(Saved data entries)
★ ★ ★ ★ ★ ★ ★

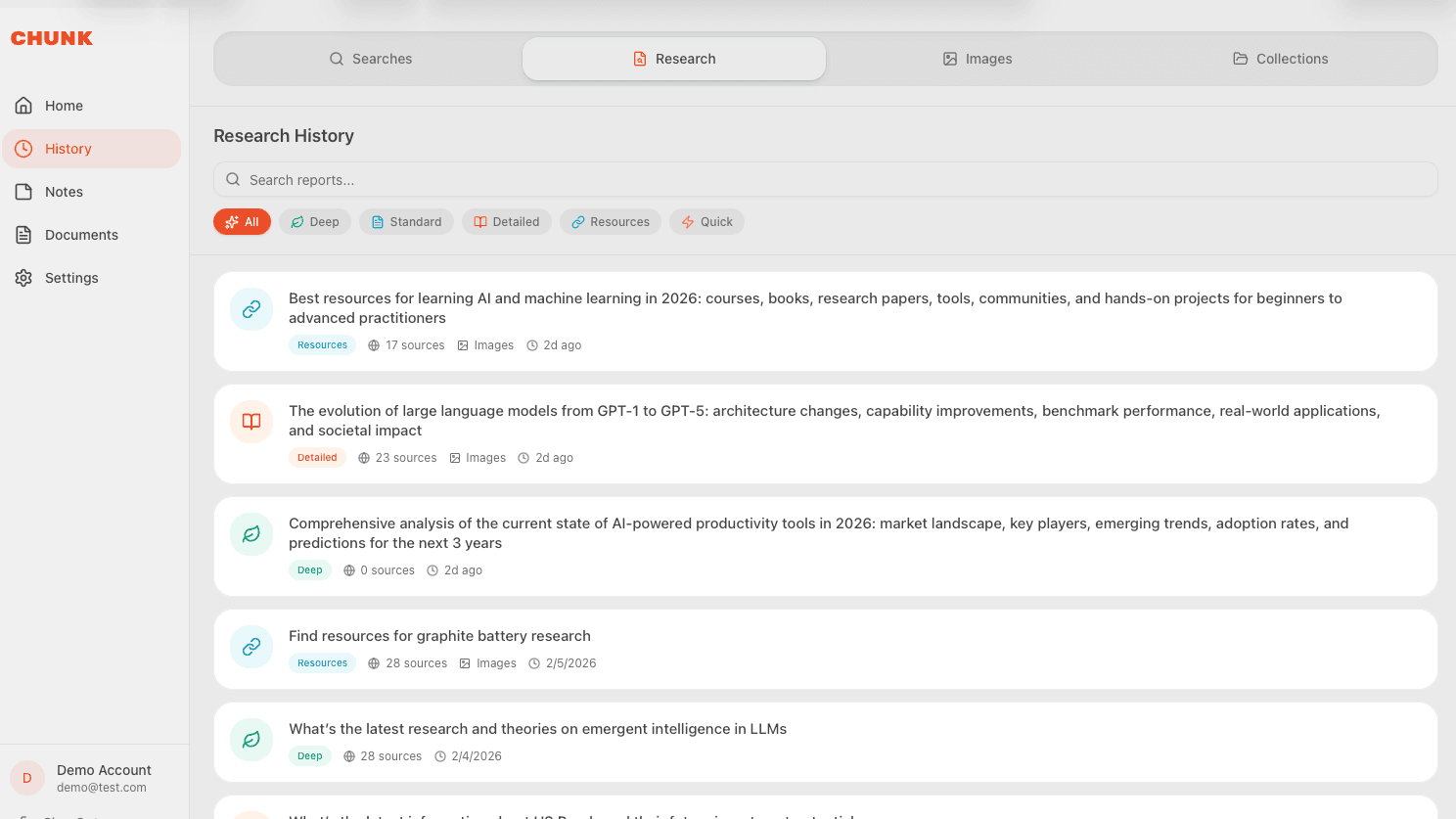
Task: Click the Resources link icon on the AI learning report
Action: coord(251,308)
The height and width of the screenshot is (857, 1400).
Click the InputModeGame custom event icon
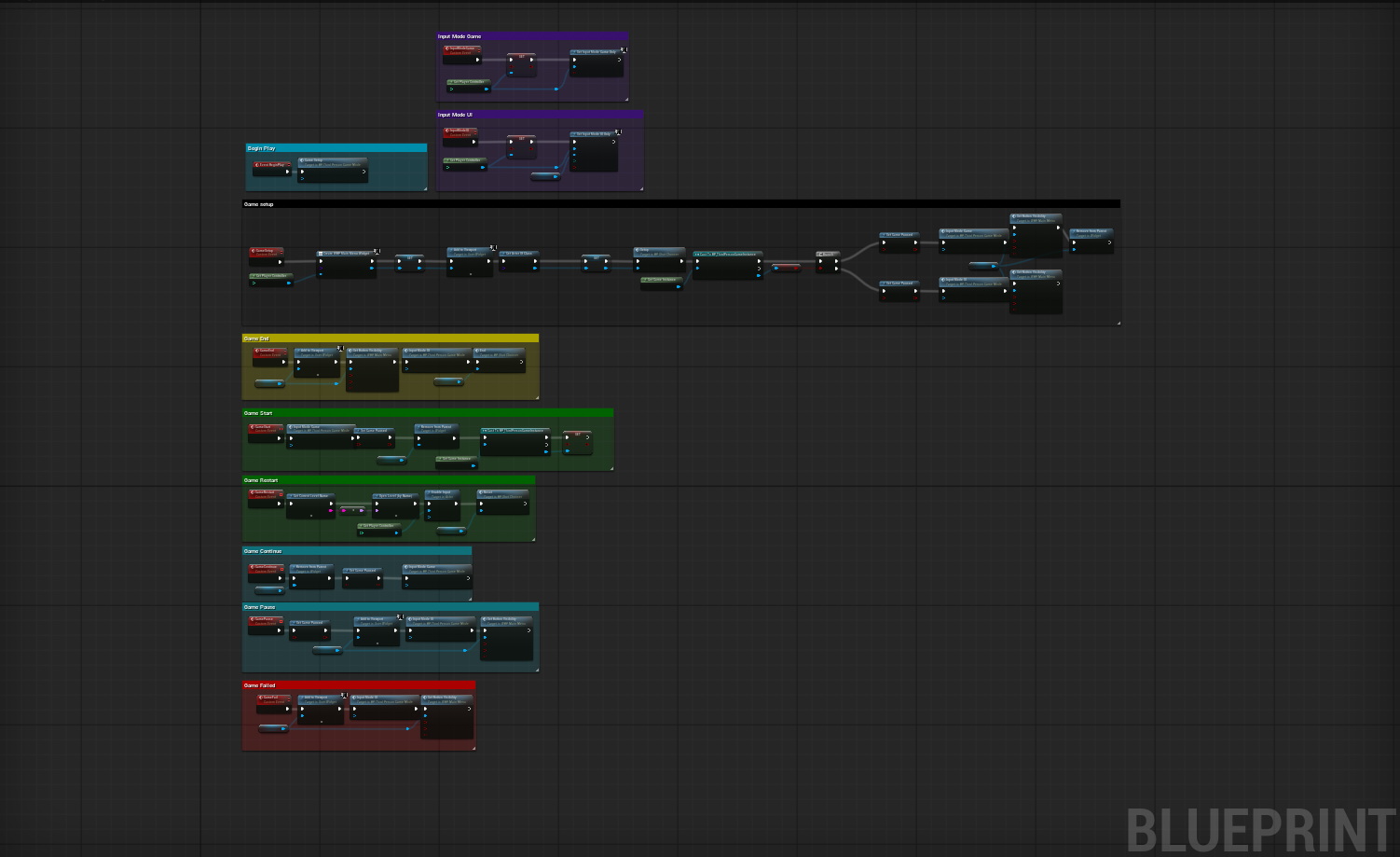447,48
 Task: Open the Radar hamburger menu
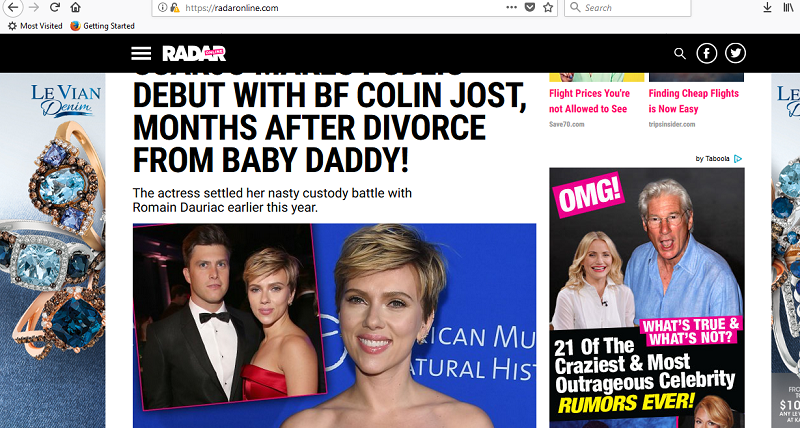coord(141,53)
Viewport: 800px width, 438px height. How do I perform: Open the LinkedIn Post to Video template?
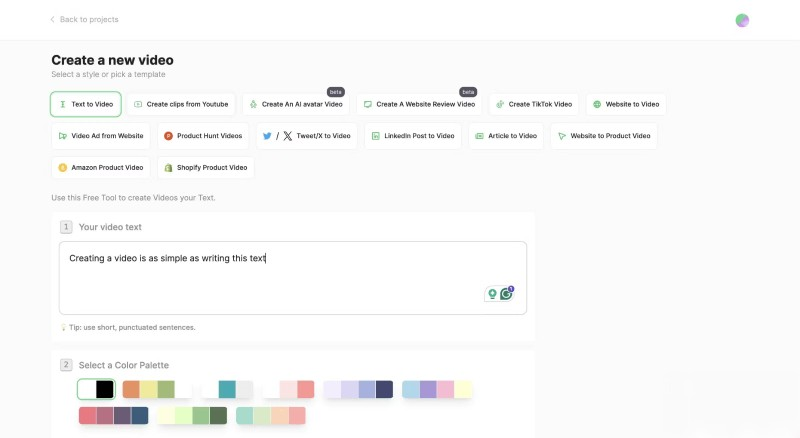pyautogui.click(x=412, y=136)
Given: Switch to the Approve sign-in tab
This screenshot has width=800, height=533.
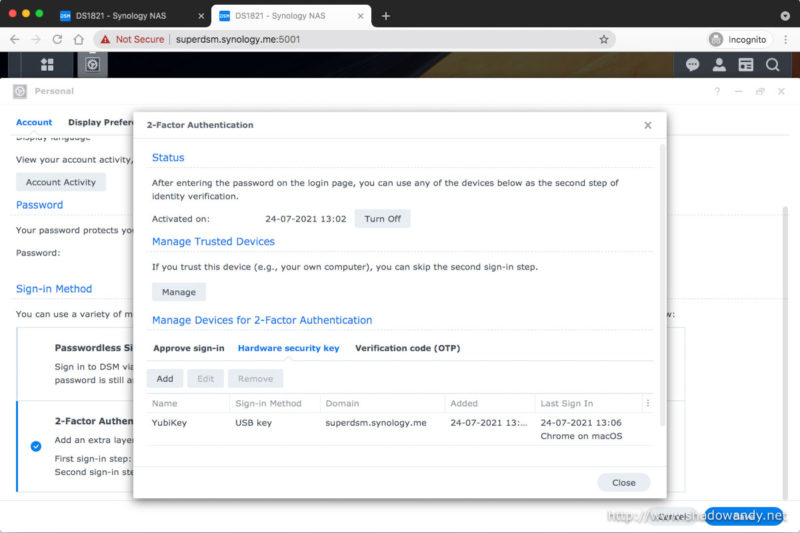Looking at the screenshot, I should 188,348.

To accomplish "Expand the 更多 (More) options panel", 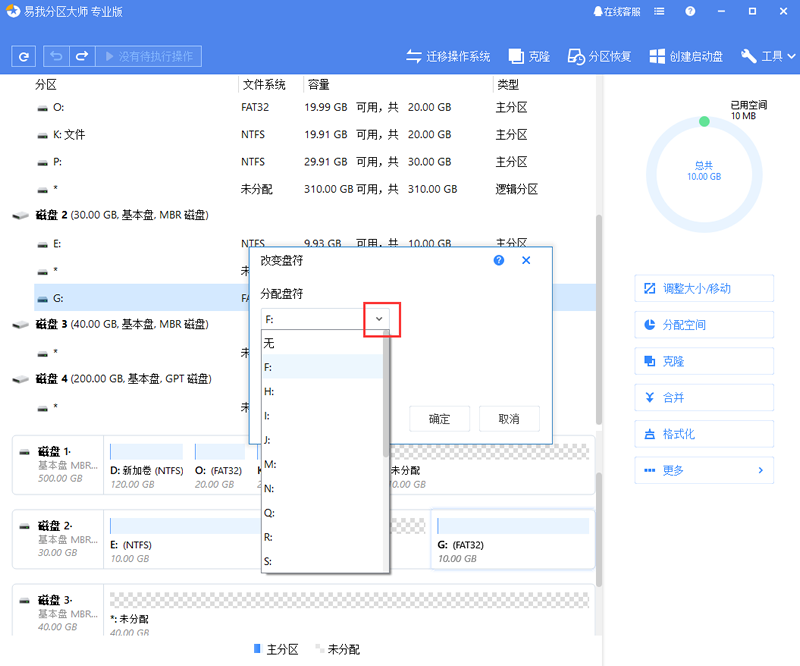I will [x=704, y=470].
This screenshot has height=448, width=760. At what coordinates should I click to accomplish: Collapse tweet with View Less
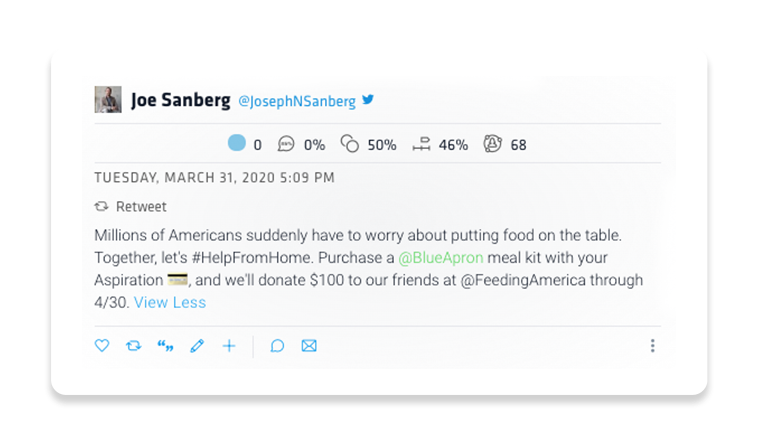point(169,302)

★ ★ ★ ★ ★ ★ ★

- **Given request**
State how many lines of the data contain the string "width". Reply with the number alone.

- **Exercise response**
4